If Jesus hadn’t actually been raised from the dead, the Romans or the Jews would have produced his body and that would have nipped Christianity in the bud.

There has never been any shortage of people to point out the absurdity of the Joseph Smith’s claim that the American Indians are descended from tribes of Israelites who migrated to the New World hundreds of years prior to the birth of Christ. Nevertheless, there has never been any shortage of Mormons who would happily dismiss such criticisms as deceptions of the devil. The notion that religious enthusiasms are subject to logical refutation is not supported by the evidence.

The rapid spread of Christianity couldn't have happened if it's historical claims had simply been invented.

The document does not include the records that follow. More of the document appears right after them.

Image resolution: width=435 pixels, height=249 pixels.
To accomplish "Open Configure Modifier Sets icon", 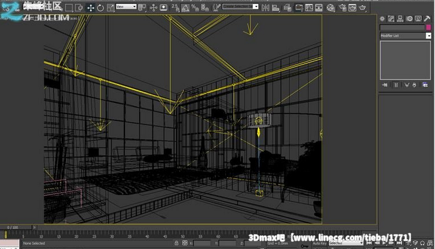I will tap(425, 86).
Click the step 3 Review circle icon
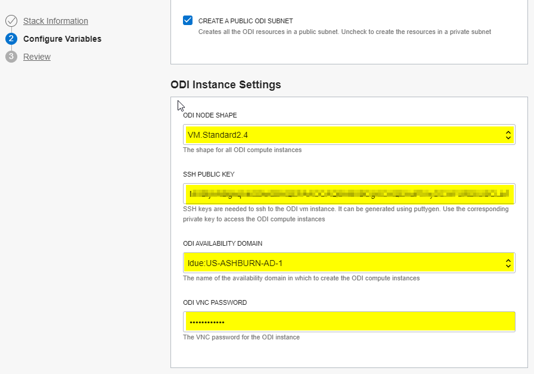Viewport: 534px width, 374px height. click(11, 57)
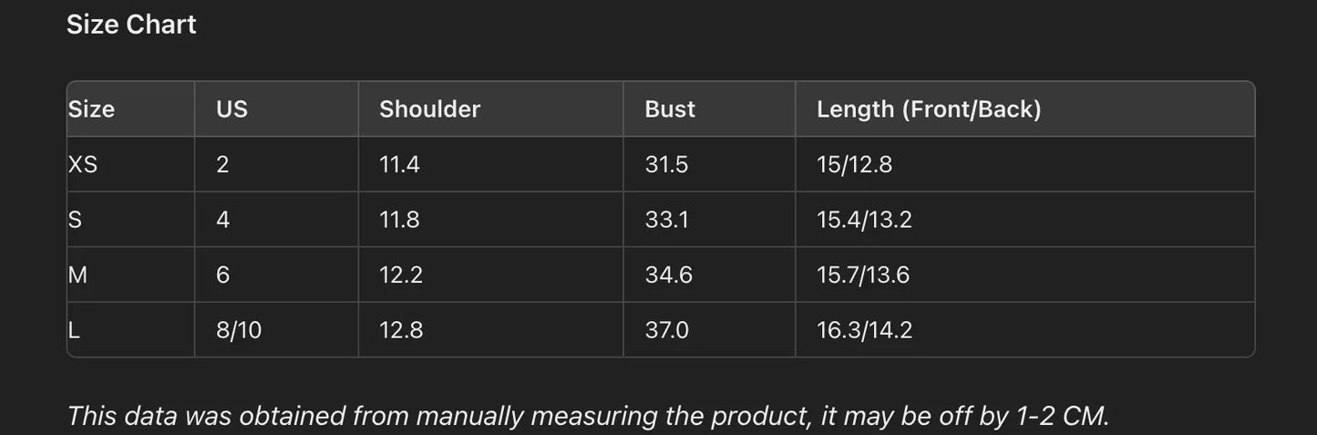
Task: Select the L size row cell
Action: (75, 330)
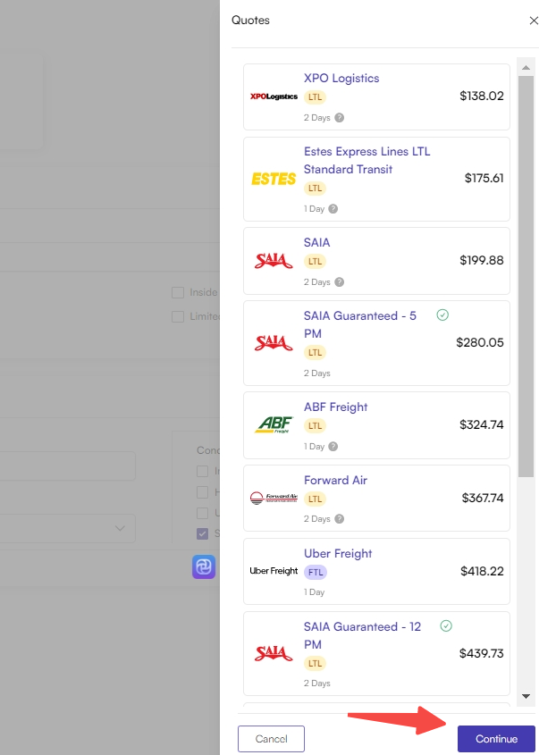The image size is (539, 755).
Task: Click help icon beside Estes 1 Day
Action: [x=333, y=208]
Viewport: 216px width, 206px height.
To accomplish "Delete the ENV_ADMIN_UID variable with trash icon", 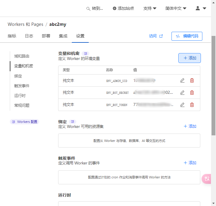I will tap(192, 80).
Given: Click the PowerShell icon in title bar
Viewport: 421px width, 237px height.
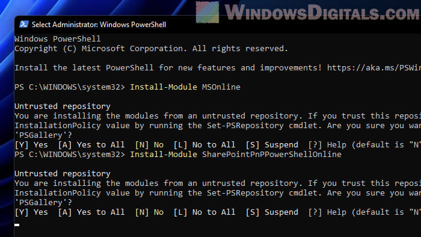Looking at the screenshot, I should pyautogui.click(x=24, y=25).
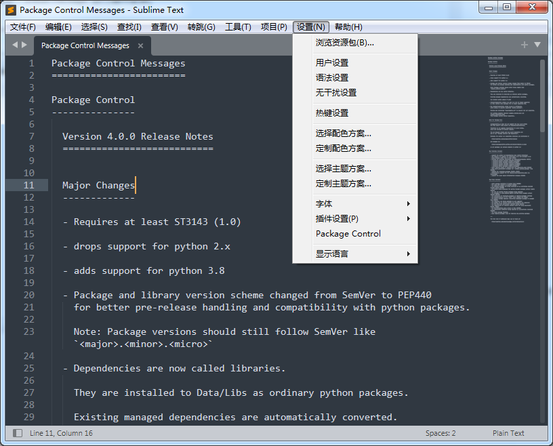The width and height of the screenshot is (553, 446).
Task: Select 浏览资源包(B) menu entry
Action: point(343,43)
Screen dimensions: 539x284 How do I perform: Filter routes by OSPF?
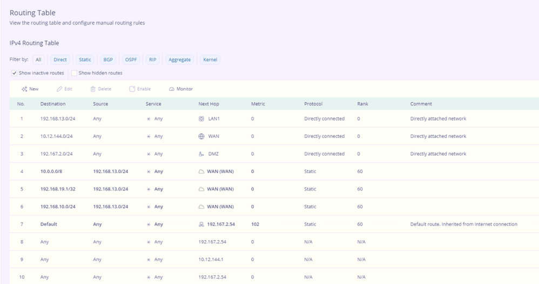pos(131,60)
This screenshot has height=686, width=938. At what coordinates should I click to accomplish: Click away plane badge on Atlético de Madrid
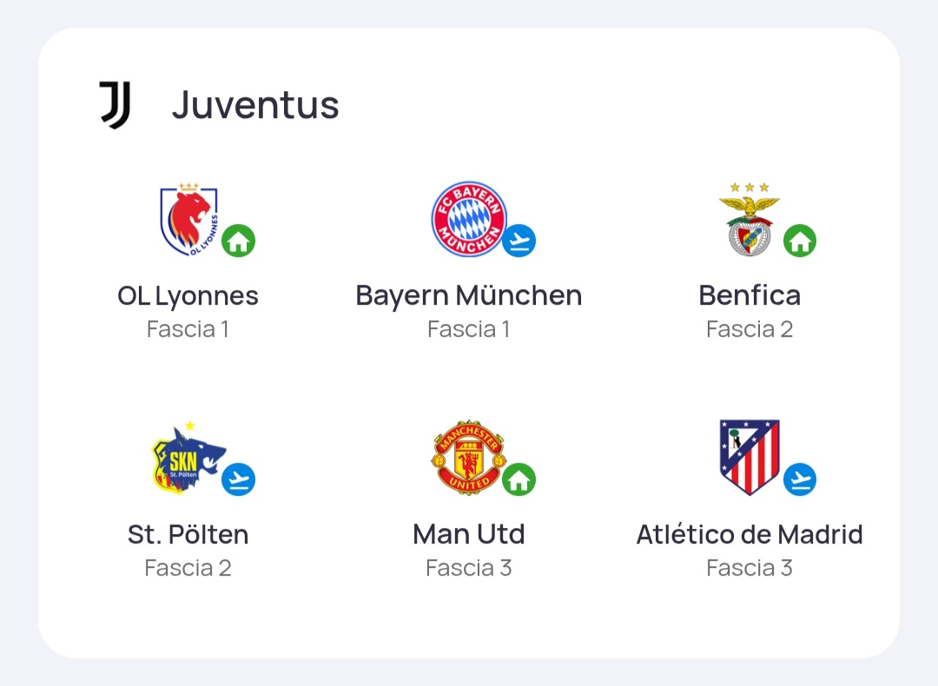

It has taken less than two centuries for Mormonism to grow to almost 14,000,000 adherents. Although we do not have accurate figures for Christianity's growth its first 200 years, it is hard to believe that Mormonism compares unfavorably.

Nobody knowingly dies for a lie. Early Christians would not have willingly endured persecution if the resurrection was a hoax.

Early Mormons followed Joseph Smith from New York to Ohio to Missouri. In Missouri, the governor called out the militia to exterminate the Mormons or drive them from the state. Vigilantes killed many Mormons and the Mormons moved to Navoo, Illinois where Smith was arrested and lynched. Nevertheless, many Mormons willingly endured great hardships to follow Brigham Young. If willingness to endure hardship and risk persecution is proof of a religion's claims, then it is reasonable to believe that the Garden of Eden really was somewhere in Missouri.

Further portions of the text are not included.